It’s been days, but I’m still in shock about the text I got Tuesday.
“Dan Hart died of a heart attack last night,” read the short missive.
Hart, 66, was well-known in political circles. He came to town 30 years ago to help Jan Jones Blackhurst become the first female mayor of Las Vegas and worked on dozens of campaigns since.
Dan was a good source for journalists, always ready with a pithy quote or an insight about campaigns. He’d worked enough of them himself to know what he was talking about, from city council all the way up to statewide campaigns for governor and attorney general. Over the years, I’d interviewed him scores of times about everything from education and tax policy to politics.
But Dan was more than just an operative and a source. He was also a friend. Over the years, he and I haunted many of Las Vegas best steakhouses, trading prime political gossip over prime beef and quality Scotch.
It was those times I thought about after I got that text, and how I’d never get the chance to catch up with Hart about the most recent election, or the upcoming governor’s contest, or the current session of the Legislature. I’m going to miss those dinners very much.
One of things to know about Dan was his temperament: He was even-keeled and didn’t get upset or angry even when the inevitable turns of fate in politics went against him. He was a forceful and powerful advocate for his client, but he didn’t let things get to him.
In 2014, he was representing the Nevada State Education Association’s efforts to qualify a business margins tax known as The Education Initiative. The state’s business community was, understandably, fighting it with everything it could muster.
A study of the tax’s benefits was revised, lessening the estimated job creation estimates. A coalition of unions came out against the measure. But Dan was calm amidst the storm, realizing that in politics, there are no permanent friends, and no permanent enemies.
The Education Initiative failed by an overwhelming margin, 79 percent to 21 percent. Dan said at a panel I moderated before the election that it was “unlikely” we’d see the Legislature ever passing a business tax if the union’s proposal failed. “It just doesn’t happen, and that’s why we are where we are now,” Dan said.
But he was wrong. The very next session, a Republican-controlled Legislature under a Republican governor passed the commerce tax, the first business revenue tax in Nevada history. And I’ve got to believe that at least a small part of the motivation for the commerce tax was the fear that groups such as the NSEA would keep trying and might eventually pass a business levy more onerous than the commerce tax.

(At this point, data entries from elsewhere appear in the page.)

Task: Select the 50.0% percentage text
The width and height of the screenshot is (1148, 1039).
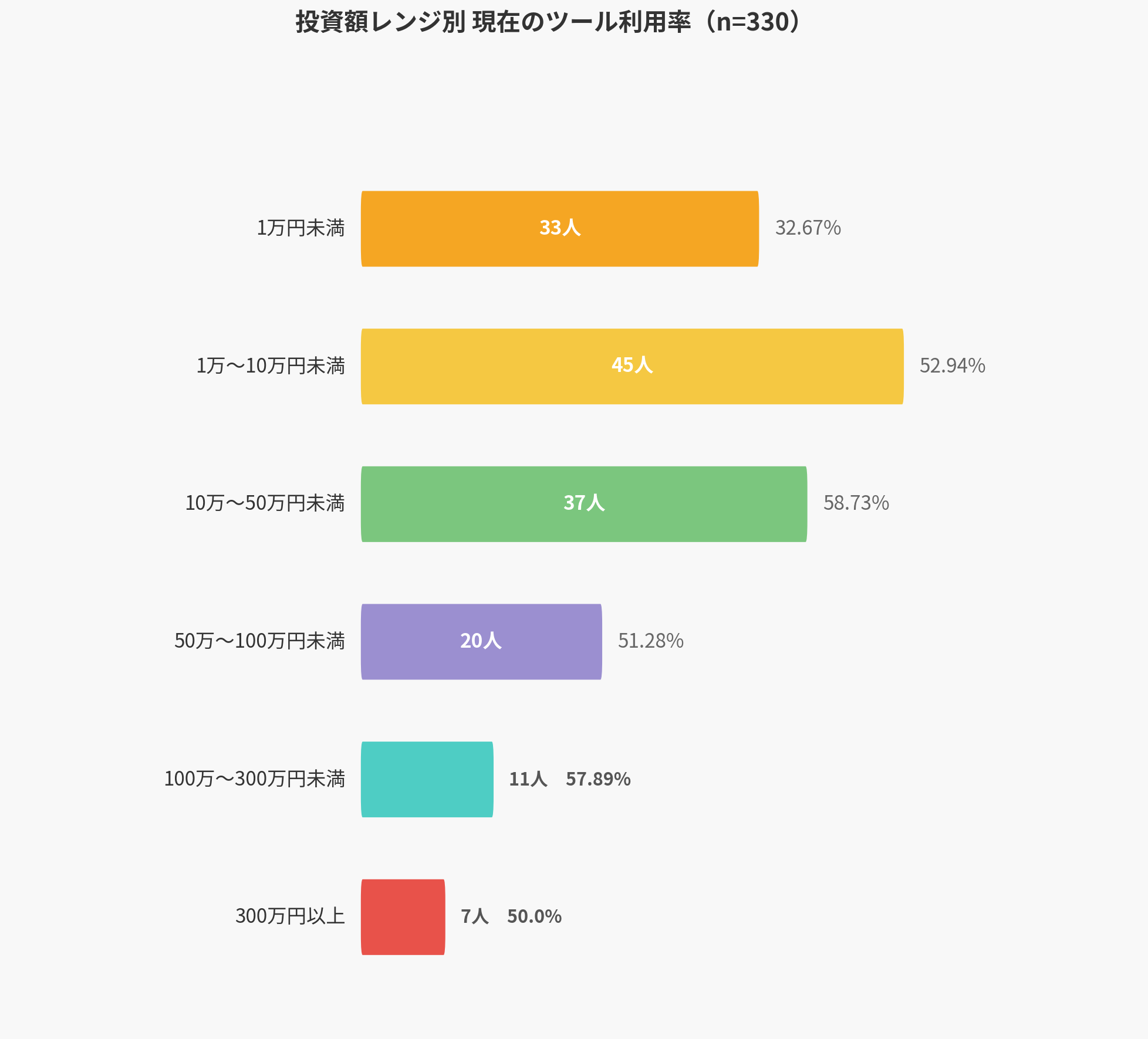Action: 534,916
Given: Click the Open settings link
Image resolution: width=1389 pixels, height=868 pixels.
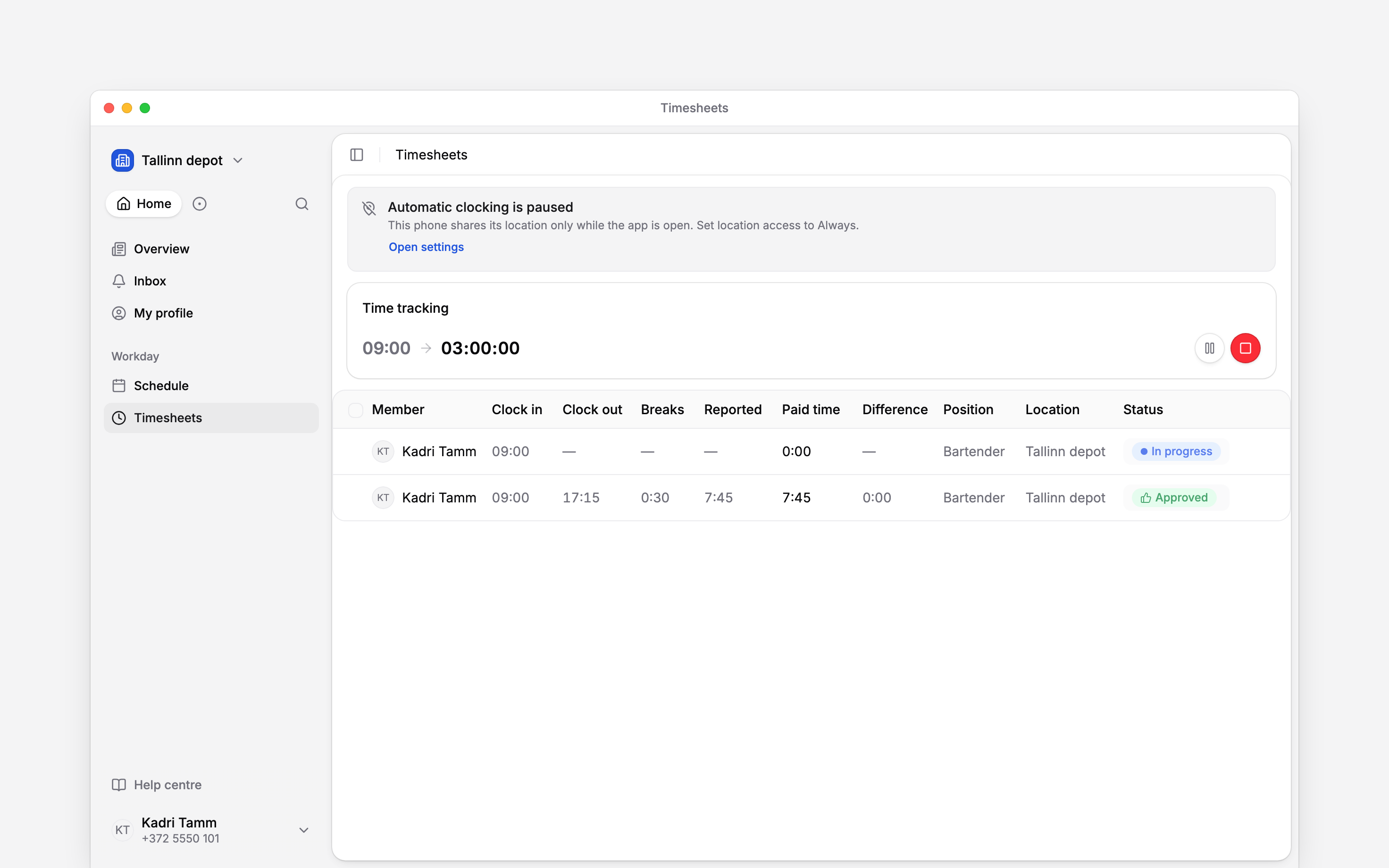Looking at the screenshot, I should click(426, 247).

In that sense, Dan’s hard work in 2014 paid off.
Dan represented Democrats almost exclusively, but they ranged from progressives such as Jones Blackhurst to moderates such as then-Henderson Mayor Jim Gibson, who mounted a campaign for governor in 2006 with the backing of the party’s establishment.

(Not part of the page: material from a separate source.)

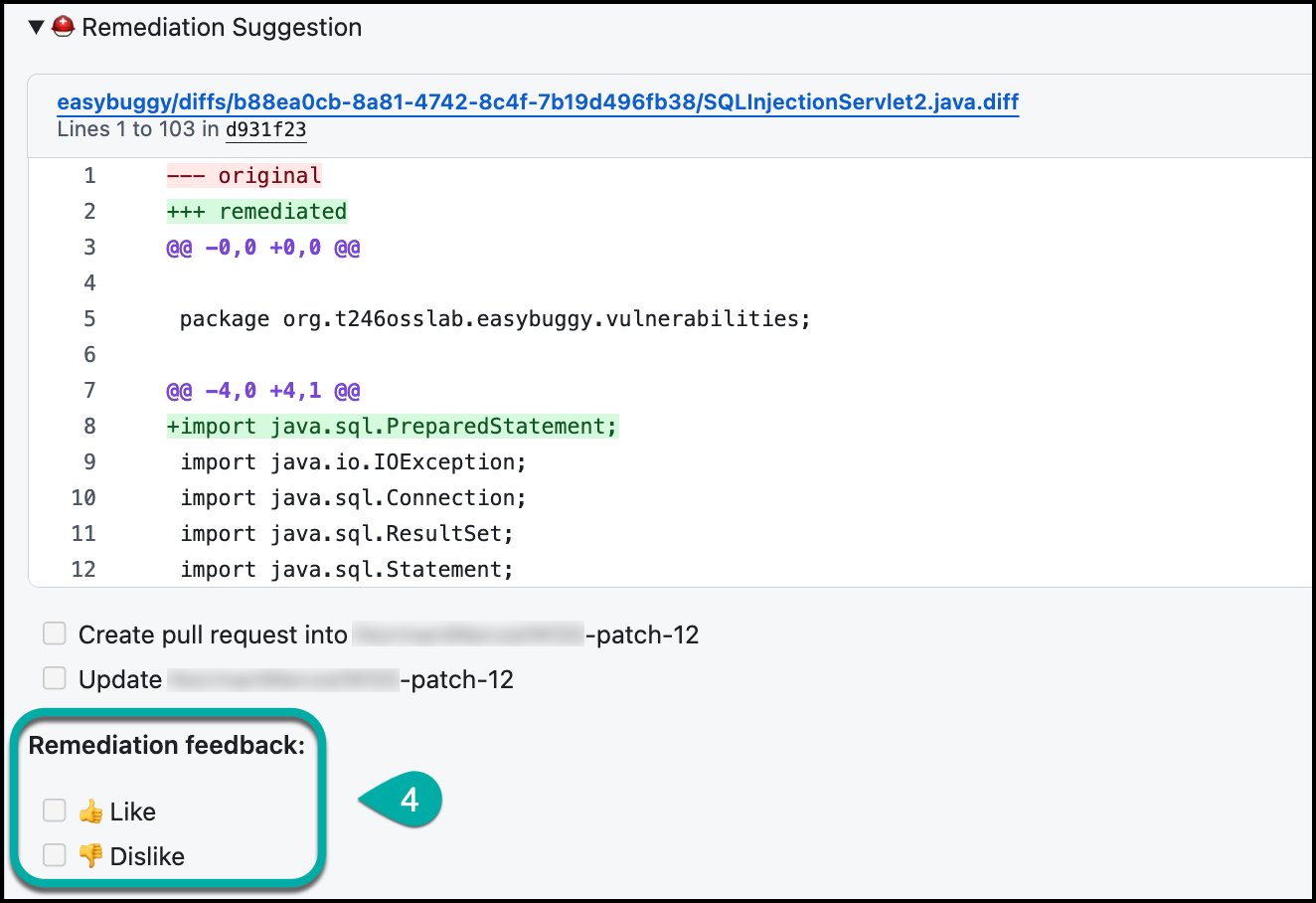Viewport: 1316px width, 903px height.
Task: Click the package org.t246osslab.easybuggy.vulnerabilities line
Action: [x=495, y=319]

But Dan went against the establishment, too. In 2013, he worked behind the scenes to help then-Clark County Commissioner Larry Brown get hired as the general manager of the Southern Nevada Water Authority. The problem? Incumbent GM Pat Mulroy, one of the most powerful people in Southern Nevada, had already picked a replacement. But that didn’t stop Dan. If he thought he was right, he’d fight with everything he had.
Jones Blackhurst, in fact, acknowledged his skill: “I never would have become mayor if it hadn’t been for Dan,” she said. “Dan was a brilliant mind. And he was an outsider.”
Dan was smart. He once told me about an idea he had for an education tax initiative, one that would expire within seven years if student test scores and graduation rates didn’t improve. It was the kind of idea that would anger both sides, but one that offered accountability.
Jones Blackhurst recalled that Dan told her once that in the chaotic world of politics, you’ve ultimately got to decide to listen to the advice of just one person. “He was the one person,” she said.
Dan was that one person for a lot of people, me included. It’s still hard to believe I won’t get to listen to him again, at least not in this life. But I will remember him and lift a glass to the memories.